Theobroma cacao - The Food Of The Gods
Wednesday, August 23, 2006

It was 1973 and Rosemary, Ale (6), Hilary (3) and I were trying to breakfast in the fancy St. Francis Hotel in San Francisco. Hilary was screaming and we were being stared at. The waiter, in a dinner jacket, asked my wife, "Madam is there anything we can do for the little girl?" Rosemary answered, "I don't think so, she wants tortillas, beans and Chocomilk." Since Hilary had been barely over one year old in our home in Mexico City, the only way she would drink her milk was if we added a generous portion of powdered Chocomilk. It wasn't until she was almost 5 that we weaned her away. Hilary today (34)still loves chocolate. We returned from our trip to Morelia with a large can of Chocomilk. I was tempted to buy one of the newer flavours like chocolate/banana but in the end I knew what Hilary wanted.

It was at the Morelia airport, on our way home that the kind Mexican security agent suggested that Rosemary take out her Carlos V chocolate bars from her carry-on and place them in the luggage. It would seems that some alien and demented soul could possibly doctor the chocolate with some Prague plastique.

They have been making Carlos V chocolate bars in Mexico for years. Some say that since Nestle bought the company the flavour changed. If it did Rosemary has not noticed and she loves them. Only Spaniards would name a chocolate bar for a King (Charles V) who reigned before Charles III. Call that Latin logic.
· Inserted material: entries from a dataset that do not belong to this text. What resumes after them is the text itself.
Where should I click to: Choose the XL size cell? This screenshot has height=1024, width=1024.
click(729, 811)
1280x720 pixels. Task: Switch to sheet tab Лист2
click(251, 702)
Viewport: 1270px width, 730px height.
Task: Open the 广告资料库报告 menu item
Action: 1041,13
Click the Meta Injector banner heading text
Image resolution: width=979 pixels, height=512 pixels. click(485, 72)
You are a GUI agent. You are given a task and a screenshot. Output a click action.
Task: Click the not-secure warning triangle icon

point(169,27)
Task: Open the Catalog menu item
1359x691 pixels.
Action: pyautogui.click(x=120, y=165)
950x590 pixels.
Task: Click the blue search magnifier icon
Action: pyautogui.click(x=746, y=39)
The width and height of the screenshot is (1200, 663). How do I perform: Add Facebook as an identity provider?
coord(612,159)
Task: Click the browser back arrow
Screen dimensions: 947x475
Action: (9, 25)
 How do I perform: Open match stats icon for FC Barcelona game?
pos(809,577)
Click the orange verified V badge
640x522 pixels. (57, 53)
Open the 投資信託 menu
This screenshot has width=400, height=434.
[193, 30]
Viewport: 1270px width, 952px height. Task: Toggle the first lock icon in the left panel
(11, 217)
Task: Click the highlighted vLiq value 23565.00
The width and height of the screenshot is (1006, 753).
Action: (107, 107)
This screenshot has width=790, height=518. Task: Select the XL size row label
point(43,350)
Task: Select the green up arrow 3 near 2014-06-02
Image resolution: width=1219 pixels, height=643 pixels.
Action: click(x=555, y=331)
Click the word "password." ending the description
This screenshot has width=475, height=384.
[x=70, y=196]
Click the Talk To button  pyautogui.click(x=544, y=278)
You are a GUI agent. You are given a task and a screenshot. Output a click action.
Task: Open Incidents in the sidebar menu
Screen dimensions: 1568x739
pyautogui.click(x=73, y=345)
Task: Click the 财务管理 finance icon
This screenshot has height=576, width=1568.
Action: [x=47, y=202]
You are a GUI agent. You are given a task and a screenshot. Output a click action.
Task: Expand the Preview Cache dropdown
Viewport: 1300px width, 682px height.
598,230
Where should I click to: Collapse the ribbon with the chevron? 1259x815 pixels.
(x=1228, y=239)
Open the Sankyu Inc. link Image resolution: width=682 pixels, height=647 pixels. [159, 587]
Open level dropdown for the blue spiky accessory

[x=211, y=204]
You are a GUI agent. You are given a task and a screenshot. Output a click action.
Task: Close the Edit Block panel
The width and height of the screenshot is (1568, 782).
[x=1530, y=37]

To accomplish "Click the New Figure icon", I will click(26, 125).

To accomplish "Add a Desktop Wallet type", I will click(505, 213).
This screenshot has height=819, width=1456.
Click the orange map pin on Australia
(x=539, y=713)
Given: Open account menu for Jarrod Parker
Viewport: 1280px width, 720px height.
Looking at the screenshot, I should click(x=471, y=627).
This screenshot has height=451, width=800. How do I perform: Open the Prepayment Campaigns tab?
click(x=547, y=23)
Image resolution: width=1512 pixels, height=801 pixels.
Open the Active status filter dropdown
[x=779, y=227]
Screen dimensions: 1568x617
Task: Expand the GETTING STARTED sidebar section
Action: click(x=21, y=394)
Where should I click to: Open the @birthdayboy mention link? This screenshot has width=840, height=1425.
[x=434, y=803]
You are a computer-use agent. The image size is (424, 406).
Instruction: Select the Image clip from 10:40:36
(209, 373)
35 years ago I was teaching English at the US pharmaceutical firm, Richardson Merrill in Mexico City. The company, which at the time made Vick's Vaporub, had recently purchased a Mexican chocolate company. They manufactured Chocolate Express which was a competitor to Hilary's Chocomilk. Richardson Merrill also made all sorts of wonderful Mexican chocolate bars but some cynical Mexicans stayed away from the chocolate covered mints - Vick's Vaporub filled chocolates, perhaps? My star student was Jan VanDyke a Dutch petroleum engineer who had lost his job with Shell in Indonesia when the Dutch were booted out. He was a chocolate expert now and was the plant engineer for Richardson Merrill. From him I learned the ins and outs of chocolate making and I will not bore you here with all he taught me. What is insteresting is while the chocolate plant(Theobroma cacao)was discovered in Mexico, Mexico lost the chocolate market in the latter part of the 19th century when they lagged behind in the art of blending beans from different cultivars of the plant. Africans, particularly the Ghanians, did well and most of the good raw chocolate today comes from Africa.

But then there are many of us who like Mexican chocolate, perhaps because there is always a hint of cinnamon, even in Mexican Hersheys. And why did Hilary like Chocomilk? Unlike other products, like the more expensive Nestle Milo, Chocomilk did not dissolve well in milk. The pasty mixture that floated to the top, was a delight to spoon.